Lay out the listing from the line containing "Tap 查看 on the 10:39 expiry red packet" to the line containing "tap(618, 246)" as a numbered list, leaving out any blank lines.

RECORDED DATA >>
.....
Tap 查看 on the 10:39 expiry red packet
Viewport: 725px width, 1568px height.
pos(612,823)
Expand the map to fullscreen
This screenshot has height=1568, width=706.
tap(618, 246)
.....
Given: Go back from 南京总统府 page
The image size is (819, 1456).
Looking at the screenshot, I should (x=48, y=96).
.....
RESULT BELOW >>
1. Tap 查看 on the 10:39 expiry red packet
2. Viewport: 725px width, 1568px height.
3. pos(612,823)
4. Expand the map to fullscreen
5. This screenshot has height=1568, width=706.
6. tap(618, 246)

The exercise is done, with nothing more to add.